Hi folks,
My supervisor and I co-authored a philosophy paper on the argument that AI represents an existential risk. That paper has just been published in Ratio. We figured LessWrong would be able to catch things in it which we might have missed and, either way, hope it might provoke a conversation.
We reconstructed what we take to be the argument for how AI becomes an xrisk as follows:
- The "Singularity" Claim: Artificial Superintelligence is possible and would be out of human control.
- The Orthogonality Thesis: More or less any less of intelligence is compatible with more or less any final goal. (as per Bostrom's 2014 definition)
From the conjuction of these two presmises, we can conclude that ASI is possible, it might have a goal, instrumental or final, which is at odds with human existence, and, given the ASI would be out of our control, that the ASI is an xrisk.
We then suggested that each premise seems to assume a different interpretation of 'intelligence", namely:
- The "Singularity" claim assumes general intelligence
- The Orthogonality Thesis assumes instrumental intelligence
If this is the case, then the premises cannot be joined together in the original argument, aka the argument is invalid.
We note that this does not mean that AI or ASI is not an xrisk, only that the the current argument to that end, as we have reconstructed it, is invalid.
Eagerly, earnestly, and gratefully looking forward to any responses.
Thanks for posting this here! As you might expect, I disagree with you. I'd be interested to hear your positive account of why there isn't x-risk from AI (excluding from misused instrumental intelligence). Your view seems to be that we may eventually build AGI, but that it'll be able to reason about goals, morality, etc. unlike the cognitiviely limited instrumental AIs you discuss, and therefore it won't be a threat. Can you expand on the italicized bit? Is the idea that if it can reason about such things, it's as likely as we humans are to come to the truth about them? (And, there is in fact a truth about them? Some philosophers would deny this about e.g. morality.) Or indeed perhaps you would say it's more likely than humans to come to the truth, since if it were merely as likely as humans then it would be pretty scary (humans come to the wrong conclusions all the time, and have done terrible things when granted absolute power).
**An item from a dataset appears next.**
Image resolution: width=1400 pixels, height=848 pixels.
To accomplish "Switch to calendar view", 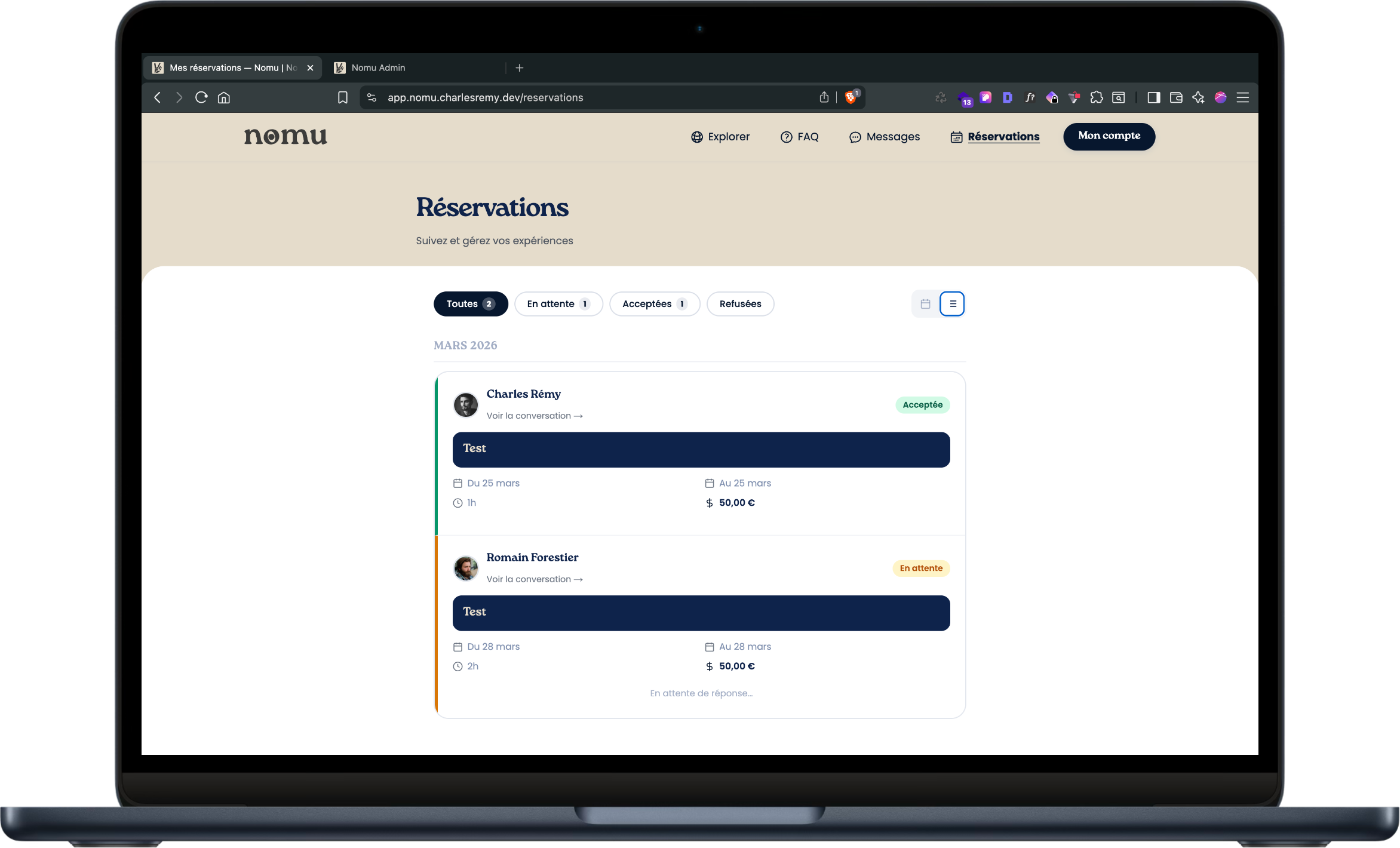I will [x=925, y=304].

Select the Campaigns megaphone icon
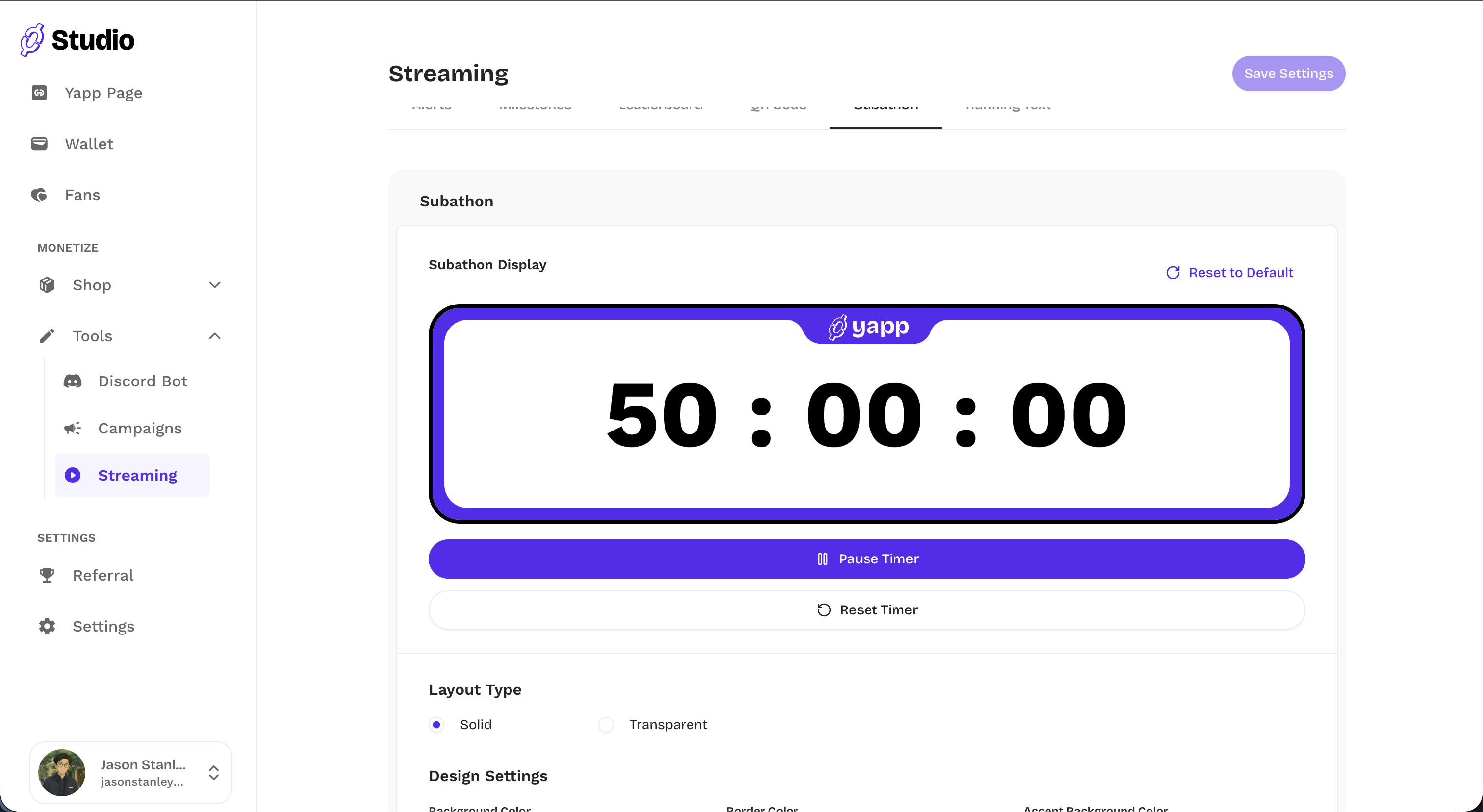click(x=73, y=428)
Laying my cards on the table, I think that there do exist valid arguments with plausible premises for x-risk from AI, and insofar as you haven't found them yet then you haven't been looking hard enough or charitably enough. The stuff I was saying above is a suggestion for how you could proceed: If you can't prove X, try to prove not-X for a bit, often you learn something that helps you prove X. So, I suggest you try to argue that there is no x-risk from AI (excluding the kinds you acknowledge, such as AI misused by humans) and see where that leads you. It sounds like you have the seeds of such an argument in your paper; I was trying to pull them together and flesh them out in the comment above.